**What you need to do:**
Starting with the line that contains "Image resolution: width=840" and stopping after the line that contains "The width and height of the screenshot is (1024, 472).", copy the entries below exactly. Include nothing else.

**Input material:**
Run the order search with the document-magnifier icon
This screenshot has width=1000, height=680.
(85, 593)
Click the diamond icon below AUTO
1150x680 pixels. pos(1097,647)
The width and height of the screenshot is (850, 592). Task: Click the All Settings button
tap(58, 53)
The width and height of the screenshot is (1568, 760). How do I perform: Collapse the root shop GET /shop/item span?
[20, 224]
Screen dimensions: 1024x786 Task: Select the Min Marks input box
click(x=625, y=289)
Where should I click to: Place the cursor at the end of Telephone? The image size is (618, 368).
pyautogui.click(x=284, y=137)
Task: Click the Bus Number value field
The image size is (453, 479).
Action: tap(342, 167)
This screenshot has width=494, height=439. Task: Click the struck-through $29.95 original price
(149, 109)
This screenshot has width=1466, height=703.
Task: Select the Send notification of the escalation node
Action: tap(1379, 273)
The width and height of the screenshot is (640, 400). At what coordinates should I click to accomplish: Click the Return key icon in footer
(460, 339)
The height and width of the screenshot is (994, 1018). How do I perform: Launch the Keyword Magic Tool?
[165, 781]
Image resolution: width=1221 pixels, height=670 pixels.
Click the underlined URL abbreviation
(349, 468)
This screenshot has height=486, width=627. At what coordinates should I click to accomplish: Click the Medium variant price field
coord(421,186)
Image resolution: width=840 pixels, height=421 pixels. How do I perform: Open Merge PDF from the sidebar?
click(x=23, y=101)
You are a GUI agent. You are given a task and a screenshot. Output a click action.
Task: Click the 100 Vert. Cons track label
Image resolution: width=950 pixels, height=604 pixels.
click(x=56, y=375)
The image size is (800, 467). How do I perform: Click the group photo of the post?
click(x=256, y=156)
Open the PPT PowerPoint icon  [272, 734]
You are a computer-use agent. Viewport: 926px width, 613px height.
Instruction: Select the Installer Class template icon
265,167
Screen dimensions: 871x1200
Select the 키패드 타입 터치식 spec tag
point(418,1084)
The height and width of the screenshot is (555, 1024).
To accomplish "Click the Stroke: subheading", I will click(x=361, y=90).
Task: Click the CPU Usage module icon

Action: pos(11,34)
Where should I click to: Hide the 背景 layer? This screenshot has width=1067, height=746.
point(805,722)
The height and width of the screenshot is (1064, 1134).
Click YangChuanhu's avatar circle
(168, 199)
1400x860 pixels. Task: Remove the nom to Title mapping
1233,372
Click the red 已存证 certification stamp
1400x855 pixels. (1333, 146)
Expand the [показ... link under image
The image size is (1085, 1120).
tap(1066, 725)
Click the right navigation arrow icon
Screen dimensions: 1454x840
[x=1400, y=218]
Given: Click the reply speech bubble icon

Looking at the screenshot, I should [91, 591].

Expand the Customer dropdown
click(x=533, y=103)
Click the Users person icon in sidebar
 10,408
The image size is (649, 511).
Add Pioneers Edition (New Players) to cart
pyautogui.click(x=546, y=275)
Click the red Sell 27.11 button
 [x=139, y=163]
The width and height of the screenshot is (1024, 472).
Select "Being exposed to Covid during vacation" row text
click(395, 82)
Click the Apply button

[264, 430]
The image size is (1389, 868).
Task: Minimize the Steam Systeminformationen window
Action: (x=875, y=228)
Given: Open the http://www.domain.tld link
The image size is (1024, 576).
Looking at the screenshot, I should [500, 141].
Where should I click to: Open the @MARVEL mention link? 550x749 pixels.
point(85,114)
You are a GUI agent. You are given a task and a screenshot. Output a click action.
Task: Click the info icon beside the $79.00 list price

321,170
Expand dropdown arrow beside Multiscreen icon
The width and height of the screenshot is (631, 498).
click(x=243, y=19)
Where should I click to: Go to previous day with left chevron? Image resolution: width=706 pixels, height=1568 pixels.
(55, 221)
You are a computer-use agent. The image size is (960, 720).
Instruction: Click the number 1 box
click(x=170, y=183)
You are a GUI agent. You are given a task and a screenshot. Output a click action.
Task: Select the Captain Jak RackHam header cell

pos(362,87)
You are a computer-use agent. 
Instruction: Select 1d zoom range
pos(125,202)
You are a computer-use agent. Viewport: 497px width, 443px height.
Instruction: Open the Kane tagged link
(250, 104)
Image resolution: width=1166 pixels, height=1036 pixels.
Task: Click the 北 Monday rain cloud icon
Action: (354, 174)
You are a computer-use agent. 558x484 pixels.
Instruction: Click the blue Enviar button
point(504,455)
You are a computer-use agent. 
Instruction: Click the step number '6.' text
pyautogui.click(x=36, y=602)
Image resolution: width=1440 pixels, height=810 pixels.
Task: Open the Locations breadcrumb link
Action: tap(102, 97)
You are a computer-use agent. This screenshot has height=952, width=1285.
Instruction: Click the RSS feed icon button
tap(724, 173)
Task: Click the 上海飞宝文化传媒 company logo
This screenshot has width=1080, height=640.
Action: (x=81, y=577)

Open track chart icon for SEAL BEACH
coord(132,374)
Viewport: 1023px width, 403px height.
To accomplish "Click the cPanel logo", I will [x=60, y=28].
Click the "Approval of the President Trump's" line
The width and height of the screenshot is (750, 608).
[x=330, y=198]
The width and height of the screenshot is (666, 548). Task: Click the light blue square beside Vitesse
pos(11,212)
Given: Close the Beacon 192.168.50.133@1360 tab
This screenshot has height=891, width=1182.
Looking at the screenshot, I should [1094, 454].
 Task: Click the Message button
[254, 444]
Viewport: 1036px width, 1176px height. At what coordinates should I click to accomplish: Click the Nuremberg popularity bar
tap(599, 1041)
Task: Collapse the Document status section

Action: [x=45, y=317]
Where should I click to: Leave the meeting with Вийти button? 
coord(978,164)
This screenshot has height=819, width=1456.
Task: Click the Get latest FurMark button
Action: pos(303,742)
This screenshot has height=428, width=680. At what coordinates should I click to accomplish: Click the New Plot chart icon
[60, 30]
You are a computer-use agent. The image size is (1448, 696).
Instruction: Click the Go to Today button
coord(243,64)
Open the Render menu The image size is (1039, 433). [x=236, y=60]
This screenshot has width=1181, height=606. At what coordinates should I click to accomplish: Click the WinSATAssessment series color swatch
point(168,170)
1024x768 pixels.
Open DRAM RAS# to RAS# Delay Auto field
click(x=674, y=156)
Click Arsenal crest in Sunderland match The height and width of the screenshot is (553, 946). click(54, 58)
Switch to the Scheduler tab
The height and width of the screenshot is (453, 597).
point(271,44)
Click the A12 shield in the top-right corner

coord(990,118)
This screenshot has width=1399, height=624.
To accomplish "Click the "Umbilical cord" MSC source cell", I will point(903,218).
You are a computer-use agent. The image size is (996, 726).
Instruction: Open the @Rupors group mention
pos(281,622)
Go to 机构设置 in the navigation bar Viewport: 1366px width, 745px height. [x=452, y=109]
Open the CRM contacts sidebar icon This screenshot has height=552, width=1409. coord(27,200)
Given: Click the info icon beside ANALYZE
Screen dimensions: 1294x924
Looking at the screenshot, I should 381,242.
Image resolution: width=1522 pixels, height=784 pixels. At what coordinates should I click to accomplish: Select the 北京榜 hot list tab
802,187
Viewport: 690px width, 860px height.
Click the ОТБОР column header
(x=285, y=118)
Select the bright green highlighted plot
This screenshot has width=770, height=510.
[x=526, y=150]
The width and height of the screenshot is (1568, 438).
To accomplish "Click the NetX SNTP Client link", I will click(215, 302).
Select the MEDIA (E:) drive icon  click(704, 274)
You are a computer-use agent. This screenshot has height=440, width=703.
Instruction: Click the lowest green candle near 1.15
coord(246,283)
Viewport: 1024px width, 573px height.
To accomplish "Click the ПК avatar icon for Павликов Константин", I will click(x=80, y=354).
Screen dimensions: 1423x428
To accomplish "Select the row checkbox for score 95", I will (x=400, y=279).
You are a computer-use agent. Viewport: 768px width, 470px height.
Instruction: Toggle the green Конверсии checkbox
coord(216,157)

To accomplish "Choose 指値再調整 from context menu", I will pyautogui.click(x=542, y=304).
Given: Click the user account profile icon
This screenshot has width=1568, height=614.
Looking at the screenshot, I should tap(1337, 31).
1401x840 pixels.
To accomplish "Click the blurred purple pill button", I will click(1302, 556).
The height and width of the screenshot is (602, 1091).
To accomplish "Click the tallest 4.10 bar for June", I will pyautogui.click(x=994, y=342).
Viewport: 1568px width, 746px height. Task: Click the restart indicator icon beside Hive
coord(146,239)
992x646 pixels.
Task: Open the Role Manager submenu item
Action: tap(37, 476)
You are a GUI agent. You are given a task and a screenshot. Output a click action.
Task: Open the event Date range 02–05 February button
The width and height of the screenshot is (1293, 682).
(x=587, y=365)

**Solution for this task:**
Image resolution: width=840 pixels, height=421 pixels. How do I perform: Open Merge PDF from the sidebar?
click(x=23, y=101)
You are a GUI agent. You are given a task and a screenshot. Output a click action.
Task: Click the 100 Vert. Cons track label
Image resolution: width=950 pixels, height=604 pixels.
click(x=56, y=375)
The image size is (800, 467). How do I perform: Click the group photo of the post?
click(x=256, y=156)
Open the PPT PowerPoint icon  [272, 734]
You are a computer-use agent. Viewport: 926px width, 613px height.
Instruction: Select the Installer Class template icon
265,167
Screen dimensions: 871x1200
Select the 키패드 타입 터치식 spec tag
point(418,1084)
The height and width of the screenshot is (555, 1024).
To accomplish "Click the Stroke: subheading", I will click(x=361, y=90).
Task: Click the CPU Usage module icon

Action: pos(11,34)
Where should I click to: Hide the 背景 layer? This screenshot has width=1067, height=746.
point(805,722)
The height and width of the screenshot is (1064, 1134).
Click YangChuanhu's avatar circle
(168, 199)
1400x860 pixels. Task: Remove the nom to Title mapping
1233,372
Click the red 已存证 certification stamp
1400x855 pixels. (1333, 146)
Expand the [показ... link under image
The image size is (1085, 1120).
tap(1066, 725)
Click the right navigation arrow icon
Screen dimensions: 1454x840
[x=1400, y=218]
Given: Click the reply speech bubble icon

Looking at the screenshot, I should [91, 591].

Expand the Customer dropdown
click(x=533, y=103)
Click the Users person icon in sidebar
 10,408
The image size is (649, 511).
Add Pioneers Edition (New Players) to cart
pyautogui.click(x=546, y=275)
Click the red Sell 27.11 button
 [x=139, y=163]
The width and height of the screenshot is (1024, 472).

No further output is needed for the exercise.